NASA-PDS / validate

Validates PDS4 product labels, data and PDS3 Volumes
https://nasa-pds.github.io/validate/
Apache License 2.0
15 stars 11 forks source link

Switchover to using registry-common library to communicate with OpenSearch Serverless Registry #895

Open jordanpadams opened 1 month ago

jordanpadams commented 1 month ago

💡 Description

Complete switchover for referential integrity checker

⚔️ Parent Epic / Related Tickets

No response

al-niessner commented 1 month ago

@jordanpadams @tloubrieu-jpl

Design choice - I am split or would not be asking - on config file for validate-refs. I get that the most convenient thing for the user is to let them use harvest config. The new config is more complex and controlled with a schema. Great.

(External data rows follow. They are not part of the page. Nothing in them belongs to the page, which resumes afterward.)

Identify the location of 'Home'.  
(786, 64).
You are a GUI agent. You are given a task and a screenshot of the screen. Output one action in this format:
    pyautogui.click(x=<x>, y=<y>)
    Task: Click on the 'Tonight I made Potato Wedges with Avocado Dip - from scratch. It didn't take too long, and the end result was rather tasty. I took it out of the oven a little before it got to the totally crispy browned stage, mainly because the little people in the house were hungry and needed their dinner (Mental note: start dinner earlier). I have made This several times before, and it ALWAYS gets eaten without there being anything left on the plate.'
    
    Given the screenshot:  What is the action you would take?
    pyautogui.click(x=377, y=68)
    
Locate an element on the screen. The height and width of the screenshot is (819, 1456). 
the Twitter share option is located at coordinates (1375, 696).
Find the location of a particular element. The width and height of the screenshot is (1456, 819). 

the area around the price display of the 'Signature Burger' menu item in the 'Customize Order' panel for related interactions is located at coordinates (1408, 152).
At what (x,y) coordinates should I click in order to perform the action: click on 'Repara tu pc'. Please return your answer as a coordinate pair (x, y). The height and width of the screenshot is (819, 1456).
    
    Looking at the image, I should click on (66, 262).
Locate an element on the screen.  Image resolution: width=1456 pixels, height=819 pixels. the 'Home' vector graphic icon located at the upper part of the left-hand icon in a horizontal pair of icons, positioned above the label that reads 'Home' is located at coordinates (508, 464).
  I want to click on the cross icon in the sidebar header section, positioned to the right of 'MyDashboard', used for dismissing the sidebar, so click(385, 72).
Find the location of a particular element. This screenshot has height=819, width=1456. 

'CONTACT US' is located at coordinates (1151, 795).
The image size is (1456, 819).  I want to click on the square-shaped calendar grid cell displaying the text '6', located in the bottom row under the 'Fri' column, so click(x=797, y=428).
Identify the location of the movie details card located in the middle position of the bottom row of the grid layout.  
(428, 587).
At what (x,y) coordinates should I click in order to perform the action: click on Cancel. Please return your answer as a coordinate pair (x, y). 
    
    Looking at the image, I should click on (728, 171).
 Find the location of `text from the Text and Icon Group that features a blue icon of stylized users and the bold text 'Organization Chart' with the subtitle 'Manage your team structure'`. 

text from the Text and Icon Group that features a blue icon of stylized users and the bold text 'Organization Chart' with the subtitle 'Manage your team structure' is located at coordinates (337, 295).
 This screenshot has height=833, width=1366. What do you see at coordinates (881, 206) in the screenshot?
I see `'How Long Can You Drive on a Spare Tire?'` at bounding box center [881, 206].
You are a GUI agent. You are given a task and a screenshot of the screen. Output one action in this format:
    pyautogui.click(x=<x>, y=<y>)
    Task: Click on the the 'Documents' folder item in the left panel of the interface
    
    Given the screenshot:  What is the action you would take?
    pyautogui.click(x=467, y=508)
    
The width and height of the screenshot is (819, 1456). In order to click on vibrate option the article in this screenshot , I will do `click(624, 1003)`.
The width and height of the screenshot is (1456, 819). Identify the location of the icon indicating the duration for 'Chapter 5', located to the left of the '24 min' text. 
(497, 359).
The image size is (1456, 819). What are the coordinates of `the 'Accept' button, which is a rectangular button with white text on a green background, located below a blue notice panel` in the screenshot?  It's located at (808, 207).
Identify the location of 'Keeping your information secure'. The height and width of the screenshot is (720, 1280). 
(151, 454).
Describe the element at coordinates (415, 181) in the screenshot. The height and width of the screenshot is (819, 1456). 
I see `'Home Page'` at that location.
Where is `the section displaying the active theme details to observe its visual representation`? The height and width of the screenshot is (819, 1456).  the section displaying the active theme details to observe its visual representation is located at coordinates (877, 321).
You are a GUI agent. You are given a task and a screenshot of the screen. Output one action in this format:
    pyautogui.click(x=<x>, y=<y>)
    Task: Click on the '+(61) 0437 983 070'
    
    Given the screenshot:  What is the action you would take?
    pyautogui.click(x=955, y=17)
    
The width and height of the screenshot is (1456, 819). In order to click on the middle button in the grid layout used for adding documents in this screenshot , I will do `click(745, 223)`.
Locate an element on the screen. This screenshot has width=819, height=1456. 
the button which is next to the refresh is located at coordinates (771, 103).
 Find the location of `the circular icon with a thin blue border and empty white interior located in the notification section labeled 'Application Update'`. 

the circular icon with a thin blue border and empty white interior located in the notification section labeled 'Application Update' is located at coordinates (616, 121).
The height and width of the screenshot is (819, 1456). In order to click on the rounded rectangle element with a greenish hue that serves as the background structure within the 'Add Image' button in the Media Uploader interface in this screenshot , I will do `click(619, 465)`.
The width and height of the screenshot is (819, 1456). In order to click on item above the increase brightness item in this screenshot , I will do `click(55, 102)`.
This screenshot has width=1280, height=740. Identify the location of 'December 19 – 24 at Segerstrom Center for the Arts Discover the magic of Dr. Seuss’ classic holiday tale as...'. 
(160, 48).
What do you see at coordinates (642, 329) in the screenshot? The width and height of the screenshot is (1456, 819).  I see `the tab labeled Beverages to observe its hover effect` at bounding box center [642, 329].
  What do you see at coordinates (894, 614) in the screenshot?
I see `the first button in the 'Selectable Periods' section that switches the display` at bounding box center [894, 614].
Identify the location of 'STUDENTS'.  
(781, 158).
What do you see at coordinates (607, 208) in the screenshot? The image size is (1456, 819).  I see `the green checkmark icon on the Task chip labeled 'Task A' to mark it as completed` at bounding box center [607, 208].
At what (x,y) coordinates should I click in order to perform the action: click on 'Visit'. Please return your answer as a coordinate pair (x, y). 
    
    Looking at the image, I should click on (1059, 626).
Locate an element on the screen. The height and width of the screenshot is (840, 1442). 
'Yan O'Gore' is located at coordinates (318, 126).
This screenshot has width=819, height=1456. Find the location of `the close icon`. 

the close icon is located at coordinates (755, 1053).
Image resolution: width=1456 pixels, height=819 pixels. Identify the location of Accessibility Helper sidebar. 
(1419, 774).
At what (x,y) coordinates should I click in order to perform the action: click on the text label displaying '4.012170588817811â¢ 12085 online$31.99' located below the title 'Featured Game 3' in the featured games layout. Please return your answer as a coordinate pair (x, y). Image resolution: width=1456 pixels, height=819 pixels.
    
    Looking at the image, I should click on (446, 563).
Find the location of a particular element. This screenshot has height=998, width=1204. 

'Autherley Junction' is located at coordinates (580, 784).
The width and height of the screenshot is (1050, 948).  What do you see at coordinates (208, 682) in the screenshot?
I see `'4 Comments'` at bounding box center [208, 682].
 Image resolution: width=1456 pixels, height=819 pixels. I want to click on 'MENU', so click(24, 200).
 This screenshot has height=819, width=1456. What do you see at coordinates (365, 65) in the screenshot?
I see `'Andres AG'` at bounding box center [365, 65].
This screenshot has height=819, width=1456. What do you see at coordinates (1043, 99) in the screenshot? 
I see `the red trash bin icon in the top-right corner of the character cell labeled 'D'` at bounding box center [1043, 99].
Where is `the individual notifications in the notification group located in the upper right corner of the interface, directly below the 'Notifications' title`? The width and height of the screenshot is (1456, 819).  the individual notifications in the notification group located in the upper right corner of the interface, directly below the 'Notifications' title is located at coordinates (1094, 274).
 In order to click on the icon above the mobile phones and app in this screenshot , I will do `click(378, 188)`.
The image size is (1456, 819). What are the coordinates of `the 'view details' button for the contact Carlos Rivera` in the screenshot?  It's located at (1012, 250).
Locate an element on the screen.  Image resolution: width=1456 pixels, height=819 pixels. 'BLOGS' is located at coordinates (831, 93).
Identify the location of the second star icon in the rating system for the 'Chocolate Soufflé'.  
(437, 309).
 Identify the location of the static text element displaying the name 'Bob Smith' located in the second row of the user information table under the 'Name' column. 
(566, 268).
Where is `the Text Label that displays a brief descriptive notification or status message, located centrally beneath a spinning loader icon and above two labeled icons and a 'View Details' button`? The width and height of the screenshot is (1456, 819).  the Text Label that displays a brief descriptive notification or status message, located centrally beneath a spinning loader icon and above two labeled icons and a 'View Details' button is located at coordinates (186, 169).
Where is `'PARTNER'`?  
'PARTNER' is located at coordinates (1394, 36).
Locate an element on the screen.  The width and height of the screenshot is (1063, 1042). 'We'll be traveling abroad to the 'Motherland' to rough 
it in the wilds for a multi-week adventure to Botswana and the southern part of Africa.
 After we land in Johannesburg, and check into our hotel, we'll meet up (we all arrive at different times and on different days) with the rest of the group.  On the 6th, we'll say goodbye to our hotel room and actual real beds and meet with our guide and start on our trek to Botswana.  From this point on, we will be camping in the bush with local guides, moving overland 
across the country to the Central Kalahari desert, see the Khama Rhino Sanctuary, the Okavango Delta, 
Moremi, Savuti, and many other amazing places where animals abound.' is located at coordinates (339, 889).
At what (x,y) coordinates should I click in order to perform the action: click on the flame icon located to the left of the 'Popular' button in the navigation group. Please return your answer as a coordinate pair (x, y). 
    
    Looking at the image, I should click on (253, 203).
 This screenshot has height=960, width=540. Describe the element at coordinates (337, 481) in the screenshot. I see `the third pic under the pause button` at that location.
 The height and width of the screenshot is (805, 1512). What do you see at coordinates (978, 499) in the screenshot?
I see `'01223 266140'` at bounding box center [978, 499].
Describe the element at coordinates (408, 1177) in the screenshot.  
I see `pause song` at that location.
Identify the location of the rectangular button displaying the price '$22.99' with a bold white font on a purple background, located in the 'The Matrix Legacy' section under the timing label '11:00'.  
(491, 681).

For validate-ref, this means it now needs to:

  1. continue sax parsing and hope harvest config does not change too much more
  2. depend on harvest as well as registry-common
  3. not use harvest config as auth input but do like all other registry-mgr tools
  4. move validate-refs out of validate and into registry-mgr since it has nothing to do with validate other than the name.
  5. move validate-refs to harvest since it has more in common with it than validate

I think 2, 4 and 5 are up for bat. 2 seems the most direct and with maven maybe we do not care one wit about all the packages that we reference. 4 offers a cleaner solution since validate-refs uses nothing in validate at all but is probably there because the same user that runs harvest and validate also wants to run validate-refs but cares nothing for tools in registry-mgr. If true about users that use harvest want to do validate-refs, then 5 seems like the best solution since they share the config and both having nothing in common with validate itself.

tloubrieu-jpl commented 1 month ago

Hi @al-niessner ,

I don't have a final answer on that, but to feed your internal discussion, I think we would like all the tools provided to the discipline node users to be available in a consistent way. What they need is:

I don't think the same users need validate, validate-refs and harvest/registry-mgr. For example SDS development guys use validate, but not harvest or registry-mgr or validate-refs.

I don't know though where that would make more sense to move validate-refs.

We also have this ticket on which we could piggy back your suggested changes: https://github.com/NASA-PDS/registry-loader/issues/11. If we move forward with that ticket, we would not have to choose in between harvest or registry-mgr to move validate-ref (options 4 or 5).

Can that decision wait for Jordan to be back, next week ? Thanks

al-niessner commented 1 month ago

@jordanpadams @tloubrieu-jpl

No rush on decision. I can easily punt for now.

I would suggest not implementing NASA-PDS/registry-loader#11. With Java anyway, smaller repos are better -- Java bloat is really bad. Maybe a registry-loader that depends on all the other repos for the user that then gives them a better/simpler install 1 to get 5, but combining the java code will get unwieldy fast.

tloubrieu-jpl commented 1 month ago

I am realizing: should we switch to using the search API directly, since Alex fixed the pagination performance issue.

tloubrieu-jpl commented 1 month ago

@jordanpadams @al-niessner ☝️

al-niessner commented 1 month ago

@alexdunnjpl @jordanpadams @tloubrieu-jpl

Short answer: update and march forward.

Longer answer:

We all blabber about the learning curve and it is more expensive to change later than now . However, we never include the forgot curve. The real effort is the area between these two curves. It can also be shown that the forgot curve always plummets faster than the learning curve rises. By the time you eventually upgrade you will have forgotten all of the workarounds, patches, cruft, and other bad code to use the older interface that now also need updating.

If the pagination stuff is broken in SDK, then opensearch will fix it because the rest of the world will apply pressure. If they do not fix it because we are using the wrong technology (rest of world thinks pagination works well enough as is), then, well, change technologies.

Having rewritten harvest registry-common, and registry-mgr to use SDK v2, it is wonderful compared to the API direct interface. v2 does mean a complete rethink and recode of registry-api.